Although Elvis’s first show in Vegas was everything but a success, he would soon return, as pictures from May 1960, Januari 1961 and Januari 1962 prove. In that last picture, Elvis – just 27 years old - cuts a huge “Happy Birthday to Elvis” cake at the Sahara hotel – what would become his favorite hotel in the sixties.
That first chapter probably holds most surprises for even the best documented fans. We all know he played shows in 1956 and from 1969 on, but here are pictures of Elvis in Las Vegas in basically every year of his life after 1956: accepting the Best Actor of the Year Award in 1962, posing with Ann-Margaret in July 1963, meeting the Clara Ward Singers in February 1964… To complete this part of the Vegas years, Erik Lorentzen added a day-by day-list of all visits of Elvis to Nevada. Even in 1966, the year Elvis bought the Circle G Ranch down in Mississippi, he flew over for a weekend of Vegas fun, and stayed at the Sahara Hotel. Icing on the cake are news paper interviews published in the Las Vegas Sun.

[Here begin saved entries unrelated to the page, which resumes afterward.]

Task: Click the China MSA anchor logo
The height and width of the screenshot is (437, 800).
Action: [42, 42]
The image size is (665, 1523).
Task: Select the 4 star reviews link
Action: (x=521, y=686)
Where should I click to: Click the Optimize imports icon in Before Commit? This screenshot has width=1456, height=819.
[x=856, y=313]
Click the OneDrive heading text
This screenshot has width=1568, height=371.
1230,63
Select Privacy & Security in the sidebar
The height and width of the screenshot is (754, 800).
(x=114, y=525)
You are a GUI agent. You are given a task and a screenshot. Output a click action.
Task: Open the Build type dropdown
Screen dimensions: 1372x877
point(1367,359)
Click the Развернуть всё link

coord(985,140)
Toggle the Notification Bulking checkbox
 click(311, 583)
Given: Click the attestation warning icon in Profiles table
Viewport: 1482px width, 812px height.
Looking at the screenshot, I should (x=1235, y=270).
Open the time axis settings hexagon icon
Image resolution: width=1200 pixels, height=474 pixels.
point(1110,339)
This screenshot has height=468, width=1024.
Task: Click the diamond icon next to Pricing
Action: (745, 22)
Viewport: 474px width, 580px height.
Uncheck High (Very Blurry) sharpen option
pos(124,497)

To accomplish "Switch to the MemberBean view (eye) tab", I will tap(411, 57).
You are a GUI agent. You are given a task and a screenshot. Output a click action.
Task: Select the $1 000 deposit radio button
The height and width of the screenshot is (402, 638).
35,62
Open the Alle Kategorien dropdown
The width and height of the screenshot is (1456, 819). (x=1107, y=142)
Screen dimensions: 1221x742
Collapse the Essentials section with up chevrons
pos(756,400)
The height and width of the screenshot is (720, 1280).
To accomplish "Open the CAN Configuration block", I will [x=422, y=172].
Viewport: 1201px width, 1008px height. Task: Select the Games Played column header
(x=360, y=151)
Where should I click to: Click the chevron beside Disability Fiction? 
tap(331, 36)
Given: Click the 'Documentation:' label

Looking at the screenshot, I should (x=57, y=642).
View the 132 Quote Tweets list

Other chapter include “The Wedding” with all the known pictures, meeting Tom Jones, Visiting the Construction Site with Alex Shoofey, the 69 Press Conference (man, he looked like a God, didn’t he?) and Miscellaneous.
It can’t hardly be a surprise that the biggest part of the book is dedicated to Elvis’s live performances at the Hilton (or at first International) Hotel, which begins with a page filling gorgeous picture of Elvis on Opening Night, July 31st 1969. And again, all days leading up to that spectacular first show, have been documented with interview quotes by people who were actually there like Eddie Fadal. There are tons of stage pictures, posed pictures, backstage pictures, banner pictures, audience pictures, car pictures, rehearsal pictures – well, you get the point I guess. There’s even a color photo of Elvis at the Landmark Hotel.
We would probably go too much in detail if we would describe the various shows that are listed in this book, but the pictures and reviews range from July 31st 1969 to December 12th, 1976, showing the wide variation of stage outfits and ‘casual worn suits’.
Is the book “perfect”? No it’s not, but the few minors don’t weigh up to the overall result. Some of the pictures are blurry – but there simply aren’t better pictures of those particular shows – and we’ve seen one or two photos pop up twice, maybe the lay-out could have been a bit more ‘Vegas’ and I don’t quite understand the choice of the unusual and actionless picture of the back cover, but that’s about it.
In short, this heavy coffee table book exceeded all of my expectations. The book is limited to 2.000 copies. There is no doubt that it’ll be sold out in just a Matter of Time.